Il appartiendra au Conseil constitutionnel de rendre sa décision dans un délai de trois mois. Celle-ci sera alors notifiée aux parties et communiquée au Conseil d'Etat et à la Cour de cassation, ainsi qu'à la juridiction devant laquelle la question aura été préalablement soulevée. Elle sera, également, notifiée au Président de la République, au Premier ministre et aux présidents des assemblées, et sera publiée au Journal officiel.

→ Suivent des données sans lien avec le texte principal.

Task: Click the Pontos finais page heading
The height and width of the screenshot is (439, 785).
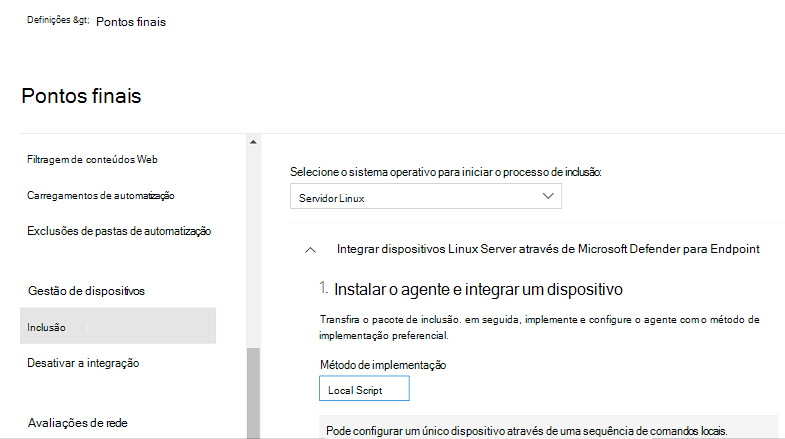Action: (x=81, y=96)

Il faut ici rappeler, même si ce n'était pas l'objet de la loi organique annoncée par l'article 61-1 de la Constitution, qu'une disposition déclarée inconstitutionnelle sur le fondement de cet article est abrogée à compter de la publication de la décision du Conseil constitutionnel, ou d'une date ultérieure fixée par cette décision. Il revient, alors, au Conseil constitutionnel de déterminer les conditions et limites dans lesquelles les effets que la disposition a produits sont susceptibles d'être remis en cause.


(1) Doit-on rappeler qu'il existait déjà une forme de contrôle a posteriori et abstrait depuis l'admission en 1985, par le Conseil constitutionnel, d'un contrôle de constitutionnalité des lois promulguées à l'occasion du contrôle a priori d'une loi en modifiant, en complétant ou en affectant le domaine (Cons. const., Décision n° 85-187 DC du 25 janvier 1985, Loi relative à l'état d'urgence en Nouvelle-Calédonie N° Lexbase : A8109ACC).
(2) Il s'agit donc d'un contrôle de constitutionnalité a posteriori matériellement limité. Il ne sera pas possible, par exemple, d'invoquer la violation d'une règle procédurale constitutionnelle.
(3) T. Renoux, L'exception, telle est la question, RFDC, 1990, p. 651.
(4) CE, 6 novembre 1936, Arrighi, Rec. CE, p. 966.
(5) CE 7° s-s., 31 décembre 2008, n° 318461, M. Legros (N° Lexbase : A1505ECQ), AJDA, 2009, p. 148, chron. S.-J. Liéber et D. Botteghi ; CE 4° et 5° s-s-r., 5 janvier 2005, Mlle Deprez (N° Lexbase : A2306DGI), Rec. CE, p. 1, AJDA, 2005, p. 845, note L. Burgorgue-Larsen, RFDA, 2005, p. 56, note B. Bonnet.
(6) M. Verpeaux, Question préjudicielle et renouveau constitutionnel, AJDA, 2008, p. 1879, et spéc., p. 1885.